To: towertalk@contesting.com
Subject: Re: [TowerTalk] 80 Meter yagi question
From: Jim Brown <jim@audiosystemsgroup.com>
Reply-to: jim@audiosystemsgroup.com
Date: Wed, 11 Oct 2017 16:08:35 -0700
List-post: <mailto:towertalk@contesting.com>
On 10/11/2017 3:33 PM, Grant Saviers wrote:
So height is very important for horizontal antennas on 80m. IMO (from my QTH) it is not worth the trouble for a rotatable 80m antenna below 110' or so.  They really start to work at 1/2 WL, 130'. Every 10' higher is noticeable.  Modeled them all and NEC concurs.
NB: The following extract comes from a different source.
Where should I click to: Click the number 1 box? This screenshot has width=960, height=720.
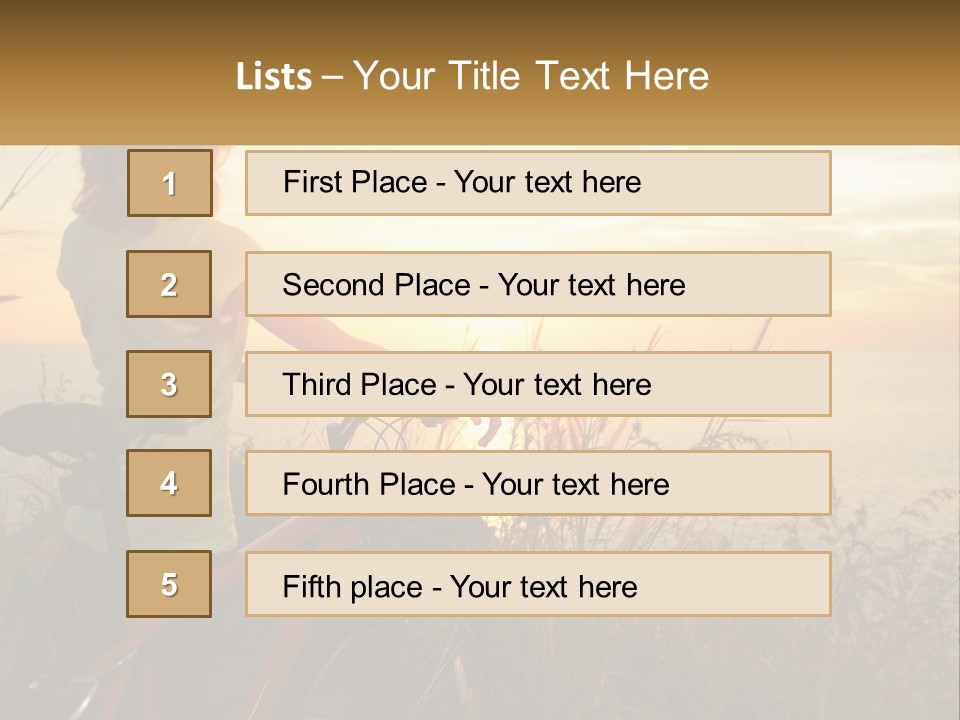click(169, 183)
That is one of the important conclusions of the applications note I posted earlier in this thread. That work is based on NEC modeling for "flatland" and my on-air experience confirms it. For low angle paths, 10 ft is worth 0.9 dB between 40 ft and 130 ft. Going from 67 ft (quarter wave) high to 133 ft (half wave) is worth 6 dB. The same math applies on 40M, so divide heights by 2. Above a half wave, the curve flattens out, so going from a half wavelength to 3/4 wavelength adds about 3 dB.

EU is about 500 miles closer to you than me (S of San Francisco), but more of your path is through the AU zone. I do find that I can work the stronger EU stations SP around their sunrise, and also long path a bit after my sunrise. A few years ago during ARRL DX, I worked three Ukraine stations within a hundred miles or so of each other on successive mornings. Later, I studied the path with DXAtlas and saw that it was grey line.